“We don’t hanker for any more Moravian missionary talk,” coldly warned Runner. “As for the Delawares dipping into the dish, let ’em come. Let ’em all come together! The sooner we smoke their bacon, the sooner the Holston and Clinch and Tygart’s Valley will be safe for our women and children. As for that old cuss of a Bald Eagle, we’re right glad you seen him. It shows others will see him. That’s the sort of a notice we’re serving on every redskin in Virginia.”

It was obvious they would not relinquish their plan of visiting Howard’s Creek, and it was equally plain they preferred to travel without my company.

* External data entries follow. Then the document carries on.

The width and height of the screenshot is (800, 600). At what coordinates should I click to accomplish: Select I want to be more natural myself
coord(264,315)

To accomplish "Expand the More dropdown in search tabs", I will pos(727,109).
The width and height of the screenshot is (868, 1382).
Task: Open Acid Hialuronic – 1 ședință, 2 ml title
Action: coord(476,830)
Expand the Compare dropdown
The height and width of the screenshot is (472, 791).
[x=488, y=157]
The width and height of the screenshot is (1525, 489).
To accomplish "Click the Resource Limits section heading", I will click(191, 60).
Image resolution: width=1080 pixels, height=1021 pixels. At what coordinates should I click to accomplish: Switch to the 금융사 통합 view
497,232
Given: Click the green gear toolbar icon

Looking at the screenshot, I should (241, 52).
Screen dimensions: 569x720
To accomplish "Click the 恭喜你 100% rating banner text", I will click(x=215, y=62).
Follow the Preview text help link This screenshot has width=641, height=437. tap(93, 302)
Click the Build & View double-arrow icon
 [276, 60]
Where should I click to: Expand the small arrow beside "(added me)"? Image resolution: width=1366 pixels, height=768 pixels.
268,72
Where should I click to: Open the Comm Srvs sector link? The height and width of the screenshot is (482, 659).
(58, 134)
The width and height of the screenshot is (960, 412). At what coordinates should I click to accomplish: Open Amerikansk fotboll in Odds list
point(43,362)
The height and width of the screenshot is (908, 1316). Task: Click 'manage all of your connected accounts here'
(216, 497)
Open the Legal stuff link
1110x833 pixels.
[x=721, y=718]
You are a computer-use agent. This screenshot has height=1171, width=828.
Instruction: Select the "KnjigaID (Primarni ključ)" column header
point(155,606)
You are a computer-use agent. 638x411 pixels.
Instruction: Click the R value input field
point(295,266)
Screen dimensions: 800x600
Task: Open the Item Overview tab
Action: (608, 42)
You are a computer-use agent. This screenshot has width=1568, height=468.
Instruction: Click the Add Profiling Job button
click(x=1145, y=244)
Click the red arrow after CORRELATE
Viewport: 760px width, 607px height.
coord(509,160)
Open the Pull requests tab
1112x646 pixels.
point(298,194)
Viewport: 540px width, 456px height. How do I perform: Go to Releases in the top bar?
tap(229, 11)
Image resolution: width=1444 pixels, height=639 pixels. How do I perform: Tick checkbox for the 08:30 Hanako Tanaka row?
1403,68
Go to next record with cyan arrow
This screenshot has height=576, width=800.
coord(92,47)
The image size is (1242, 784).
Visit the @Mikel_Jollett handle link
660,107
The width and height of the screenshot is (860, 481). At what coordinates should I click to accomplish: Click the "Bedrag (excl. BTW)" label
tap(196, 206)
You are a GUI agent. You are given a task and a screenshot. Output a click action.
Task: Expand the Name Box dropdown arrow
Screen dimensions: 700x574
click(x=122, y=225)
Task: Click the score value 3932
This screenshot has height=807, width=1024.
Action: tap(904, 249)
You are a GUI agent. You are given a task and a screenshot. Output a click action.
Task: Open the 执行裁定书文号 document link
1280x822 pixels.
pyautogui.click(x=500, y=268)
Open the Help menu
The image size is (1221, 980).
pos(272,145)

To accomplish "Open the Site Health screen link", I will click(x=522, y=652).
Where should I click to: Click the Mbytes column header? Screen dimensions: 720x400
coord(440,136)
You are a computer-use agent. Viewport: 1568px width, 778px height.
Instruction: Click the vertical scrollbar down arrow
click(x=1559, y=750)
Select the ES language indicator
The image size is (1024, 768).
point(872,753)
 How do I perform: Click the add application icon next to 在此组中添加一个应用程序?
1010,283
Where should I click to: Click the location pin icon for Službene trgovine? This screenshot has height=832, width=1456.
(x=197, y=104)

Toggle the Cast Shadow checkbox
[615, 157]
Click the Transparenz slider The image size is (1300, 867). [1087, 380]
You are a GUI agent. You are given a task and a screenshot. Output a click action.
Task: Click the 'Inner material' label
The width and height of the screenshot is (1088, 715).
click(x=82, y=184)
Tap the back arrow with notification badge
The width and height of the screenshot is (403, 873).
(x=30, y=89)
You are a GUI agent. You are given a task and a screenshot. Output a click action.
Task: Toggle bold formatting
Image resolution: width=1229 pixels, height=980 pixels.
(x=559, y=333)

So I returned to the trace and mounted and rode on.

As I neared the creek I came upon several settlers hurrying in from their isolated cabins, and I was pleased to see they had taken time to collect their few cattle and bring them along. Of the five men I talked with there were only two who had guns. The others were armed with axes and big clubs of oak.

One lean fellow carried a long sapling to the end of which he had made fast a long butcher-knife. One of the gunmen said to me that he hoped there would be “a lively chunk of a fight” although he and his friend had only one charge of powder apiece. These two were young men, and like many of their generation they imitated the Indian to the extent of wearing thigh-leggings and breech-clouts.

The ends of the latter were passed through the belt in front and behind, and were allowed to hang down in flaps. These flaps were decorated with crude beadwork. Around their heads they wore red kerchiefs. Two of the older men had wives. These women would impress a resident of the seacoast as being stolid of face.

In reality the continuous apprehension of an Indian raid had frozen their features into a wooden expression. Their eyes were alive enough. I counted ten children, six of whom were girls. I do not think one of the youngsters was more than twelve years old.

The boys were continually bemoaning their lack of guns. The girls seemed happy over the adventure and prattled a stream about the new people they would see at the creek. I think every one of them had brought along a doll made from rags, corn-cobs or wood. The maternal was very strong in their stout little hearts.

One flaxen-haired miss consented to ride before me after my solemnly assuring her that horseback travel would not make her dollie sick. She shyly confessed her great joy in attending “rollin’s.” Her folks, she said, had not been invited to the last “rollin’,” although they lived within fifteen miles of it; and her daddy and mammy had been greatly incensed.

But this, fortunately, was a bee where no one waited to be invited, each settler, living far or near, having an equal equity in the work. Long before we reached the scene of activities we heard the loud voices of the men, the hilarious cries of young folks and the barking of several dogs. My little companion twisted nervously, her blue eyes wide with excitement. Then she was sliding from the horse and with her doll clutched to her side, was scampering ahead with the others.

Then we grown-ups reached the edge of the clearing. Hacker had reported five cabins. Now there were seven, and if the people continued to arrive there must soon be twice that number. At the first of it the overflow would take up quarters among those already housed, or in the fort when it was finished.